Within the data below, copy each line where the string "card" is found.

Stored records
=======

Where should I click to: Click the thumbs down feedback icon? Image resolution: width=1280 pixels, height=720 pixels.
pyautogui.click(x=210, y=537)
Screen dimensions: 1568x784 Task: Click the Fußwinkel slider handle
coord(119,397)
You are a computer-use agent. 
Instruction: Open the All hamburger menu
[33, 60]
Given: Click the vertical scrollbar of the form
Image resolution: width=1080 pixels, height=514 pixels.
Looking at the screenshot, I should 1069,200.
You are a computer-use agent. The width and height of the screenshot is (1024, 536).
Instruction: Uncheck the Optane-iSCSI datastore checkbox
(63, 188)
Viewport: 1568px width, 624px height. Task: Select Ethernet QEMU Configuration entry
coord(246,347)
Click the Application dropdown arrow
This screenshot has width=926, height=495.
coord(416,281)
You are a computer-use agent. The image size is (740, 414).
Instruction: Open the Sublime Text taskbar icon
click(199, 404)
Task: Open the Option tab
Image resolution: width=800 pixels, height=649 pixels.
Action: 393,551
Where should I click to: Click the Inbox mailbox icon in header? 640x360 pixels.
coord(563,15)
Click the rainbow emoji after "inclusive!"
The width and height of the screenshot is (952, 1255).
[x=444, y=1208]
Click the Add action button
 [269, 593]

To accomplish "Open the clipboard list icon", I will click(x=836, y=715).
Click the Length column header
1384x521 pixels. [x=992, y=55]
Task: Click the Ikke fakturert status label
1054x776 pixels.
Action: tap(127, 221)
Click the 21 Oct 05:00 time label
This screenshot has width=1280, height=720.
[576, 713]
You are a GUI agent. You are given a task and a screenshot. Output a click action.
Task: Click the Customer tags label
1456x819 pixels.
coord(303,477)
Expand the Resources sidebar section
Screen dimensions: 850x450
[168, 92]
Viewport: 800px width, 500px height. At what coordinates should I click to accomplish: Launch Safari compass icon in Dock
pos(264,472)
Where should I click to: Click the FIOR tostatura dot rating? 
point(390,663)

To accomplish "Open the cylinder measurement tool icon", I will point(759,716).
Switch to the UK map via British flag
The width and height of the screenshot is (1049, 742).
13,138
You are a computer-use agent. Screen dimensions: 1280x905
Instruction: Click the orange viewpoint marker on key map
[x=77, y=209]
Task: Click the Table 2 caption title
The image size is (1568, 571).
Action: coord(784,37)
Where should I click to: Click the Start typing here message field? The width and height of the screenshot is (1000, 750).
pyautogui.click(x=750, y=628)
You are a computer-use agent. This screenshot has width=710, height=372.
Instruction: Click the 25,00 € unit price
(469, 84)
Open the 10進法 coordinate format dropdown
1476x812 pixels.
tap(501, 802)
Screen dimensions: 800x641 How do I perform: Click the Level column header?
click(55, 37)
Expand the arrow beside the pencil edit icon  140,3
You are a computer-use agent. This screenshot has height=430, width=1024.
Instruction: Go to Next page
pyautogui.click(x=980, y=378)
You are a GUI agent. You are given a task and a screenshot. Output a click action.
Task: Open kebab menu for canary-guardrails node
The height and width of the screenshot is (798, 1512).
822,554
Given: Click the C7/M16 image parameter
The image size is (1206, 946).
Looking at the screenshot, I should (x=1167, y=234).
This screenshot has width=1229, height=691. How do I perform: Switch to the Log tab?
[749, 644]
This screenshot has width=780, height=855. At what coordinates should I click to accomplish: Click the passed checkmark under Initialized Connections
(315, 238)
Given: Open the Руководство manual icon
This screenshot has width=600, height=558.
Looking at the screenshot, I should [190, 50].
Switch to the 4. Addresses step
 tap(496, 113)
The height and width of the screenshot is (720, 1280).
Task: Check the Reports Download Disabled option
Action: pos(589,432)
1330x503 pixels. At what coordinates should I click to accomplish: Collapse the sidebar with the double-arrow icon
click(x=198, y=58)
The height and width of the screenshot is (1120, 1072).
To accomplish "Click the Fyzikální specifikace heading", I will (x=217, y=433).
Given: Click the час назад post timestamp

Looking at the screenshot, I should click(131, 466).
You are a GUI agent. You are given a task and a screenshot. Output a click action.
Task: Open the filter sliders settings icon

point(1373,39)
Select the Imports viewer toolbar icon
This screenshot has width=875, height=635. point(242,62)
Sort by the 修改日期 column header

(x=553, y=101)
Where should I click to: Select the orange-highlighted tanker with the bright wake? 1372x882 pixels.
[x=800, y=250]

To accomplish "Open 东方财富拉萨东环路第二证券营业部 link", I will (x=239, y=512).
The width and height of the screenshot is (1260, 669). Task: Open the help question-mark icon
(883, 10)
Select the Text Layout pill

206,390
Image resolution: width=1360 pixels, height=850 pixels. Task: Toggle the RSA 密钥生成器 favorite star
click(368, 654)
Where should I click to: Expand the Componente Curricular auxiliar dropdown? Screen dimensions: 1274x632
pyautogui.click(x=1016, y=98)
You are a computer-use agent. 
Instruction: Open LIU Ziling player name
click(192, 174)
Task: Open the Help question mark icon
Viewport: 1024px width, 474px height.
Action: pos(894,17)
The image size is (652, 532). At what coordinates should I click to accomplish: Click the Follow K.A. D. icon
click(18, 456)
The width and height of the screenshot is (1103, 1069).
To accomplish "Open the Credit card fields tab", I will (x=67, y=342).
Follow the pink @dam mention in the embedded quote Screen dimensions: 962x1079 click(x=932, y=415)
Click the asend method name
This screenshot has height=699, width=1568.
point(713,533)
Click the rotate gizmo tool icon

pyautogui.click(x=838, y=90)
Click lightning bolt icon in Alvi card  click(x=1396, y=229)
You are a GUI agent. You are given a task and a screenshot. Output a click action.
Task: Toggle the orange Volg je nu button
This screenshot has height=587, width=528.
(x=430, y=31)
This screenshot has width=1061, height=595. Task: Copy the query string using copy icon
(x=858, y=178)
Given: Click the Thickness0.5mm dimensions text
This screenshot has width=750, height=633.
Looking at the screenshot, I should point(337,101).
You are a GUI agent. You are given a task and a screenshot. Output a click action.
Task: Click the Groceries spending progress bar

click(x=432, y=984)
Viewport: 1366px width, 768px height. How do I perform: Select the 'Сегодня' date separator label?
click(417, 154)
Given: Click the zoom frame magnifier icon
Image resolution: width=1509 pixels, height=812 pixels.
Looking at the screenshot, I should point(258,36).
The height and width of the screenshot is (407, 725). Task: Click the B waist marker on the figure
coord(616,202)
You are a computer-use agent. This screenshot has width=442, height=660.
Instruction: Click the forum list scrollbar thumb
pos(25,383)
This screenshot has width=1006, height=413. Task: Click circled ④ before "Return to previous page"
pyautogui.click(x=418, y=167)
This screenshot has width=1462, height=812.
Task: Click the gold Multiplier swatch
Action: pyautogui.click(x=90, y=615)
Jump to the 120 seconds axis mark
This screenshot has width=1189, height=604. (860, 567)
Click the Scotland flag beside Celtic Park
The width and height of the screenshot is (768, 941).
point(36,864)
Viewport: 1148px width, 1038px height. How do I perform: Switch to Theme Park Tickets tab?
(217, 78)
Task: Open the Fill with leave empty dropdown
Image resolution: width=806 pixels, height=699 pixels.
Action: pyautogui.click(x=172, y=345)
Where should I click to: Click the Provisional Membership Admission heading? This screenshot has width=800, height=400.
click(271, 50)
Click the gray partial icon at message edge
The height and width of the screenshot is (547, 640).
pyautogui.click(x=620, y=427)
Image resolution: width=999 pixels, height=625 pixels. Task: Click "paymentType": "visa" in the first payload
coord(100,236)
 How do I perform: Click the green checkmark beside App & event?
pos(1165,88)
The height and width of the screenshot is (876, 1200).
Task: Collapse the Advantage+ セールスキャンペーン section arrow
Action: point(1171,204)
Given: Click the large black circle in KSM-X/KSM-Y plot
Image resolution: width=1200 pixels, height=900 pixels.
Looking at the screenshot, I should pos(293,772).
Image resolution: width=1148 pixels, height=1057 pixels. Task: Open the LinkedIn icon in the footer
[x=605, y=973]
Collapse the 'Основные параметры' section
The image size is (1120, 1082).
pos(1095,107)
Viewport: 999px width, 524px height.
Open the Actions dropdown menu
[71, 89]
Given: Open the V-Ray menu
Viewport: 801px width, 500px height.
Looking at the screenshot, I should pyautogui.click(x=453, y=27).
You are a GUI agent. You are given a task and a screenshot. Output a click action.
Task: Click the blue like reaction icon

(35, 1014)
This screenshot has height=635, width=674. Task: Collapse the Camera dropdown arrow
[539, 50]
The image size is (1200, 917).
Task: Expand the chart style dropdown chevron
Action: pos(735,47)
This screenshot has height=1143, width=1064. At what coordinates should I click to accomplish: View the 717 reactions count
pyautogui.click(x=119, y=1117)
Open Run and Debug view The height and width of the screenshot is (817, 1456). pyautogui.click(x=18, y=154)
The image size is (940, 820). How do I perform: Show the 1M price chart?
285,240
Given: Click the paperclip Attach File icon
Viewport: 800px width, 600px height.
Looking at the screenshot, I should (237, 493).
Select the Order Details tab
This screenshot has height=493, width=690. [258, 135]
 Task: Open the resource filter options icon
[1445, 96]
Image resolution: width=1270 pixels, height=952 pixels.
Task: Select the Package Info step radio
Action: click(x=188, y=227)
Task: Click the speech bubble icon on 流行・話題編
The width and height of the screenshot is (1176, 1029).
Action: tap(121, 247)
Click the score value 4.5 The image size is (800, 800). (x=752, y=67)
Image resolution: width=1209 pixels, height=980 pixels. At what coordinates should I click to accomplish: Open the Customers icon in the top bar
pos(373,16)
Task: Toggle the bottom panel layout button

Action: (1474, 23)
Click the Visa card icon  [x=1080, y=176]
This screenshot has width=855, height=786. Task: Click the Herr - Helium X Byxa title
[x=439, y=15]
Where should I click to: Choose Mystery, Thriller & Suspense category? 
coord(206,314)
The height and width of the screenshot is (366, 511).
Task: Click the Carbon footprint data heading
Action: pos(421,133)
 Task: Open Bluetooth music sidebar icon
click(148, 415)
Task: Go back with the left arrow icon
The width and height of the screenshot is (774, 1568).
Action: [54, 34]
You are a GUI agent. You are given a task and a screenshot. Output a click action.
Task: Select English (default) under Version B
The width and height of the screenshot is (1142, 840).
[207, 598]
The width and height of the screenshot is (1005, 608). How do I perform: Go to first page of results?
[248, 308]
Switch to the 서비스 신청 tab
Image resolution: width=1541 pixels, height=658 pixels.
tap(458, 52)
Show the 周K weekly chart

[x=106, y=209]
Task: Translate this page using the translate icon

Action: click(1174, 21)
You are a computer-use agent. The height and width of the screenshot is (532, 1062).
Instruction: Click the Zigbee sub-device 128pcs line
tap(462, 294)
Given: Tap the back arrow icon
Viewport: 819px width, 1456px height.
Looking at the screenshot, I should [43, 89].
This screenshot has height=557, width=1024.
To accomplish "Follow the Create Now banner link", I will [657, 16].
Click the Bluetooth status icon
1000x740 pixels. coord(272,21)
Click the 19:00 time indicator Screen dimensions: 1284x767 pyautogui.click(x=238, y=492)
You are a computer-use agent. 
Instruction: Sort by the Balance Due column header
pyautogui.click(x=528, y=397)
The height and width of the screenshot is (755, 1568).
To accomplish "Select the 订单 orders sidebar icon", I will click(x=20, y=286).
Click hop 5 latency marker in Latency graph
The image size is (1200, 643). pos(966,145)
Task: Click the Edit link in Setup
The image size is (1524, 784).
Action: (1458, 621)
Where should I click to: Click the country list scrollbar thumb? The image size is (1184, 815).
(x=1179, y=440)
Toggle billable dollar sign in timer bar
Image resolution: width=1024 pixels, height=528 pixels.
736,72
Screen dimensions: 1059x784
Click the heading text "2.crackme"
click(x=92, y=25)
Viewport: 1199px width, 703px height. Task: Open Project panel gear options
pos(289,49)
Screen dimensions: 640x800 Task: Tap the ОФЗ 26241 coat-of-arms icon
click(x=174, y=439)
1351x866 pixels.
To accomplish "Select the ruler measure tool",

=======

▸ **Solution to this task**:
To accomplish "Open the Credit card fields tab", I will (x=67, y=342).
Click lightning bolt icon in Alvi card  click(x=1396, y=229)
Click the Visa card icon  [x=1080, y=176]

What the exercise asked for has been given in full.